September 17, 2023 | By

BR Chopra’s Dhool ka Phool, in a microcosm, reflects the plight, and the predicament of an unwed mother. The seminal composition in the film — Tu mere pyar ka phool hai encapsulates her anguish in the sensitive yet powerful words of Sahir Ludhianvi. Shirish Waghmode revisits this ode to the child born out of the wedlock.

dhool ka phool song

Back in the 1950s, for a single mother with a child born out of the wedlock — the shame and the fear of society’s reaction hung like a Sword of Damocles especially in not so liberal countries like India. The plight of a one such woman is the heart-rending dilemma of Dhool ka Phool, a gutsy movie standing apart — from the period films, family dramas, romantic tales and sob stories — that populated the screens in those times.
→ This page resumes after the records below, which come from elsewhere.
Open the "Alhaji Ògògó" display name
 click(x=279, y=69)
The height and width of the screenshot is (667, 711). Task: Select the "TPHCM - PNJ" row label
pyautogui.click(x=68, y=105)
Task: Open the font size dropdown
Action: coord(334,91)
And who better to voice the pain of the trapped woman than Sahir?

This distraught mother looks at the tainted face of innocence in her hands and whispers in his ears –

तू मेरे प्यार का फूल है
के मेरी भूल है
कुछ कह नहीं सकती
पर किसी का किया तू भरे
यह सेह नहीं सकती

Tu mere pyar ka phool hai
Ke meri bhool hai
Kuchh keh nahi sakti
Par kisi ka kiya tu bhare
Yeh seh nahi sakti

The song begins by establishing the “fait accompli” — the single mother has braved the first hurdle. She has given birth to the child! In many societies, the moral police and the keepers of faith (all self-appointed, of course) have readymade, time-tested solutions for the unwed mother. The newborn is hurriedly given up for adoption or, abandoned in an open space or a doorstep, or left in a jungle to be a feast for the wild beasts.

But this woman, now having repulsed the pressures to deny her, her motherhood, is beset with a huge challenge — how to bring up her child. She thinks of the baggage the child has to carry all his life.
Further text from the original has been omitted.